● **Passage**:
_ _ _ _ _ _ _
Ryan fired back against Hochul with a countersuit for retaliation and defamation, calling the moves a power grab to “consolidate political power” and potentially shutter the hospital for private development.
An FBI probe into the allegations kicked off in April 2025, with Blakeman cooperating amid claims of stolen documents and break-ins tied to the scandal.
House Oversight Committee Chairman James Comer has taken the fight to Washington. In a Jan. 16 letter to Oz, Comer demanded a briefing and formal guidance on DSH funding sources, blasting New York for “misrepresenting the source of the non-federal share” to trigger federal dollars.
“Whistleblowers report that the State has concocted a scheme by which it has forced a safety net hospital to reimburse the State’s portion of the Medicaid match, despite telling the federal government the DSH funds had gone to the hospital,” Comer wrote.
His press release that day tied it to broader probes into fraudulent programs, like Minnesota’s $9 billion, or more, theft scandal. Comer’s team has partial documents from Hochul’s office but demands full compliance.
This isn’t just a New York problem — it’s a taxpayer travesty with national tentacles. Insiders whisper that if the state pulled this with NUMC, it may have done similarly with New York’s roughly 200 DSH-eligible hospitals, nearly all of which receive such payments.
_ _ _ _ _ _ _
● **What to work on**: Reproduce word for word the part of the passage about the NUMC funding dispute, starting with "An FBI probe" and going on through "trigger federal dollars.".

● **Given material**:
_ _ _ _ _ _ _
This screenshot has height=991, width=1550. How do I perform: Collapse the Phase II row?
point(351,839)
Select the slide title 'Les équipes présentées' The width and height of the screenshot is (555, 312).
_ _ _ _ _ _ _
● **Solution for this problem**:
An FBI probe into the allegations kicked off in April 2025, with Blakeman cooperating amid claims of stolen documents and break-ins tied to the scandal.
House Oversight Committee Chairman James Comer has taken the fight to Washington. In a Jan. 16 letter to Oz, Comer demanded a briefing and formal guidance on DSH funding sources, blasting New York for “misrepresenting the source of the non-federal share” to trigger federal dollars.